The enormous scale of the industry is the A-side of China’s chip manufacturing; being “large but not strong” and “costly” is its B-side, and these are the core issues raised by skeptics both inside and outside the industry.

Some insiders in the chip industry have said that due to technological blockades, China’s chips have to adopt methods completely contrary to market laws, subsidizing heavily in design, manufacturing, packaging, and testing. While this approach is costly, it has also led to a disconnect between academic and industrial understanding of the chip industry.

“We are setting up wafer factories like making dumplings, but due to the weakness in the industry’s upstream and downstream, many factories’ processes are relatively outdated, and there’s no guarantee for domestication rates and yield.”

In contrast, for a considerable period in the past, some enterprises and public opinion conveyed to the public a narrative of ‘continuous good news.’ From equipment to technology, there were ‘major breakthroughs.’

Behind all these ‘breakthroughs,’ what is the current true state of China’s chip industry? After the new photolithography machine embargo takes effect in 2024, will we still need DUV photolithography machines? And does China’s semiconductor industry need to continue placing orders, building factories, and expanding production?

To answer these questions, we need to look at the development trajectory of the semiconductor industry.

At the macro level, Chen Jing, vice chairman of the Society of Technology and Strategic Studies, believes that “the chip industry has not yet escaped the realm of industry and technology, which means that as long as there is a willingness to invest time and money, success is achievable.” After all, the early days of Taiwan’s semiconductor industry, starting from a position of “utter poverty,” were in some ways more challenging than the current state of mainland China’s semiconductor industry.

At the micro level, the market must also recognize the significant challenges faced in the development of semiconductor equipment — the key research and development process of an EUV lithography machine can provide a clearer understanding of the technical barriers in this industry:

After numerous failures, the American company Cymer finally developed an extreme ultraviolet light source with a wavelength of 13.5 nm. To ensure the power of the light source, the flatness of the mirror surface needed to be guaranteed. ASML developed a special mirror with astonishing flatness — if the mirror surface were enlarged to the size of Yunnan Province, the surface flatness would vary by less than 1 millimeter.

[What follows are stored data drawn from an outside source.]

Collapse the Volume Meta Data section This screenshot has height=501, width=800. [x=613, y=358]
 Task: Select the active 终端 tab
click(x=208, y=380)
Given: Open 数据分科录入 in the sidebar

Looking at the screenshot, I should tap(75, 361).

After overcoming countless technical challenges brought by hundreds of thousands of components, ASML finally developed the first EUV lithography machine, with a single unit costing up to 200 million USD. These machines’ components had to be transported to customers via four Boeing 747 aircraft. Upon arrival at the wafer fab, it took over a hundred engineers to install and adjust the machine repeatedly before it could start producing test samples. Each generation of lithography machines takes 2-3 years from the first batch of samples to achieve high-yield mass production capabilities.

Intel Receives High Numerical Aperture EUV Components, Covering 2nm Process Technology. Source: Intel

Chris Miller, the author of “Chip War” and Associate Professor of International History at Tufts University’s Fletcher School, summarizes the development of the chip industry as follows: “Semiconductor manufacturing plants – wafer fabs – are the most expensive factories in the world. Today, the semiconductor industry is undergoing the most complex manufacturing process in human history.”

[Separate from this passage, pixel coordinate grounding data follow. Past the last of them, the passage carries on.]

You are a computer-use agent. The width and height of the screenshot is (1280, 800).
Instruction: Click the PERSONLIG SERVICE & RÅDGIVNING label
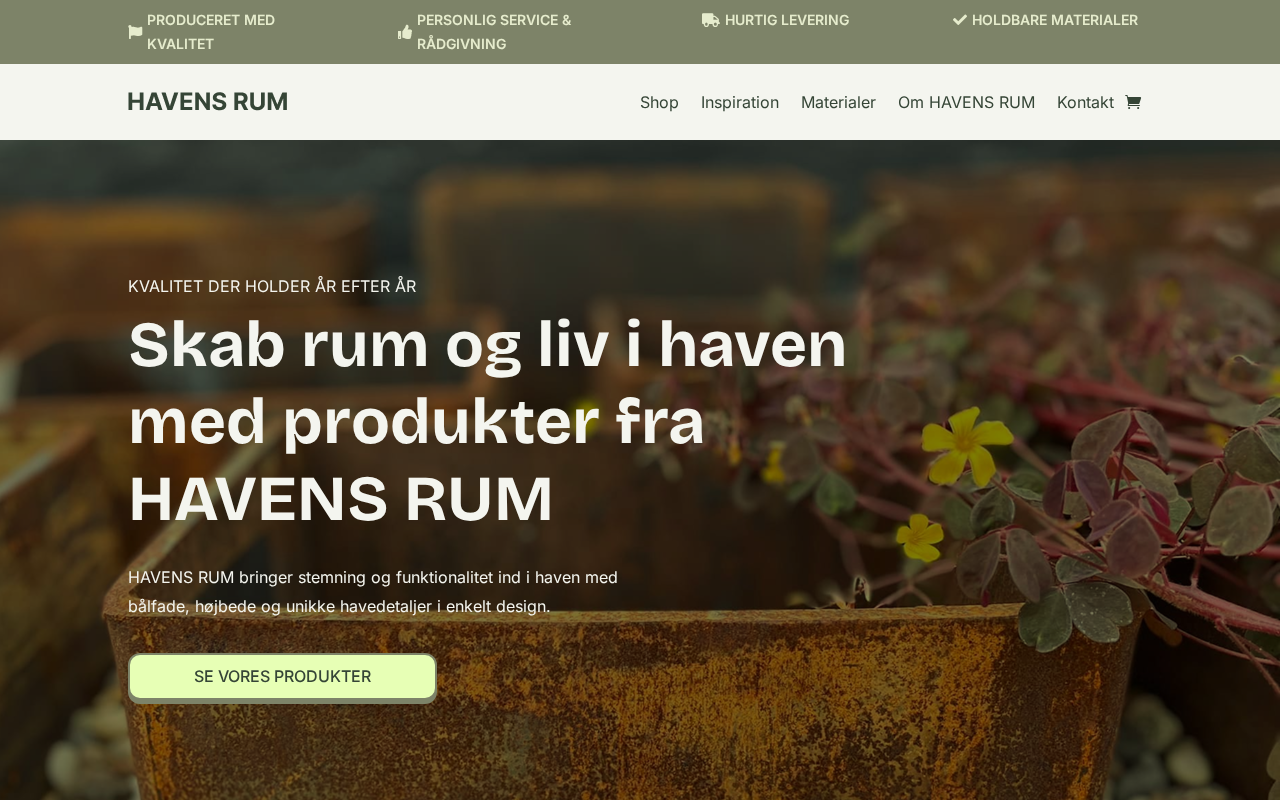pos(494,32)
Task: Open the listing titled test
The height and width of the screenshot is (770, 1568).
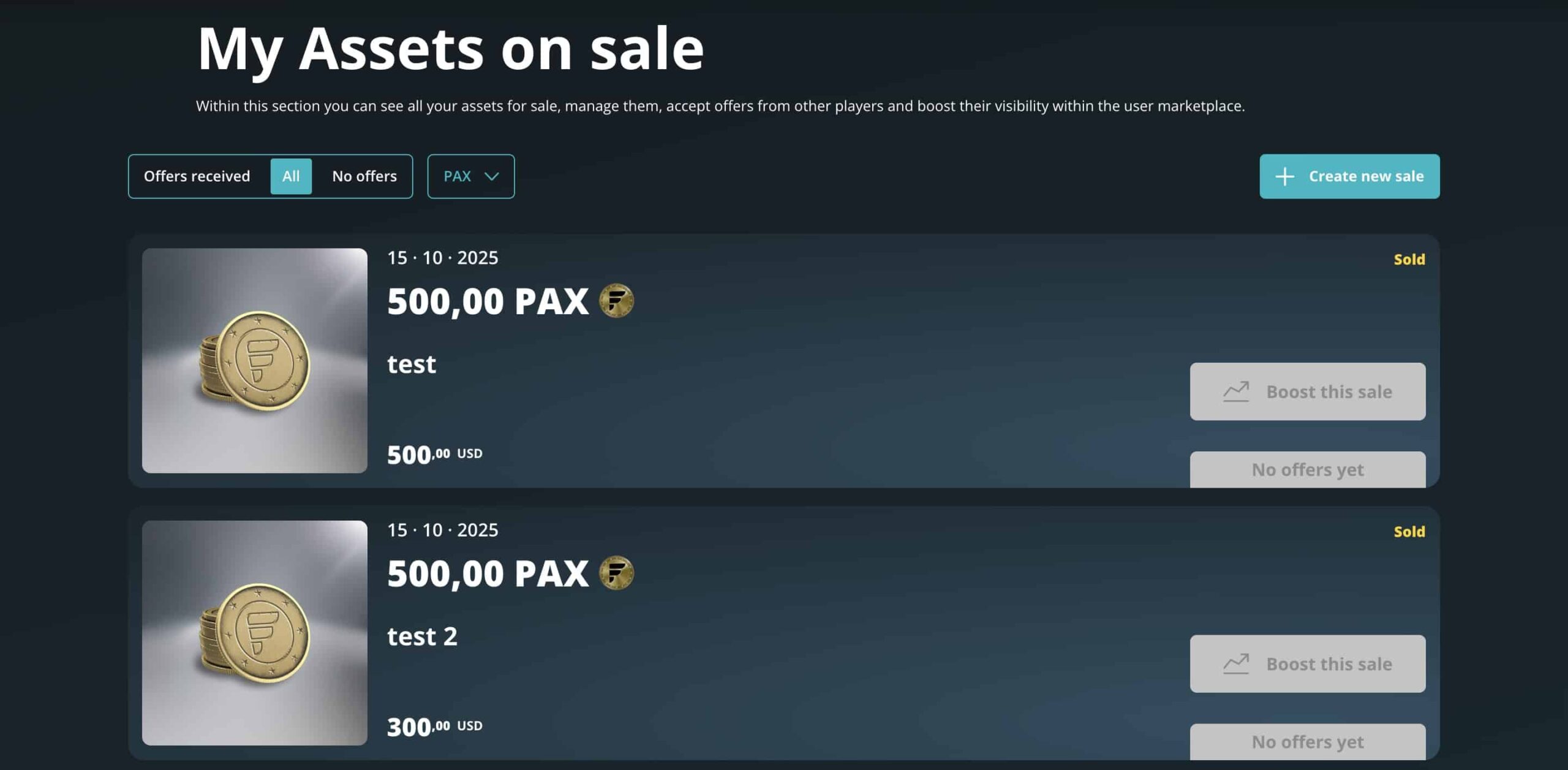Action: (412, 364)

From this perspective, expecting the Chinese semiconductor industry to reverse its cycle and achieve significant technological breakthroughs quickly, even leading in processing technology, is contrary to industry norms.

Even the historical development of the global semiconductor industry has been based on the highly specialized division of labor and official subsidies in the United States, Japan, the Netherlands, and Taiwan, China. In a sense, China’s pursuit of the chip industry equates to compressing 70 years of global chip industry history into 20 or even fewer years, a task with immense difficulty and challenges.

During this process, what the Chinese chip industry lacks the most is not just lithography machines but the upstream and downstream supply chains and talent. Without lithography machines, Chinese chip companies can only fail to produce the most advanced chips. However, the lack of upstream and downstream supply chain enterprises results in the entire industry facing the risk of being “crippled” in subsequent sanctions.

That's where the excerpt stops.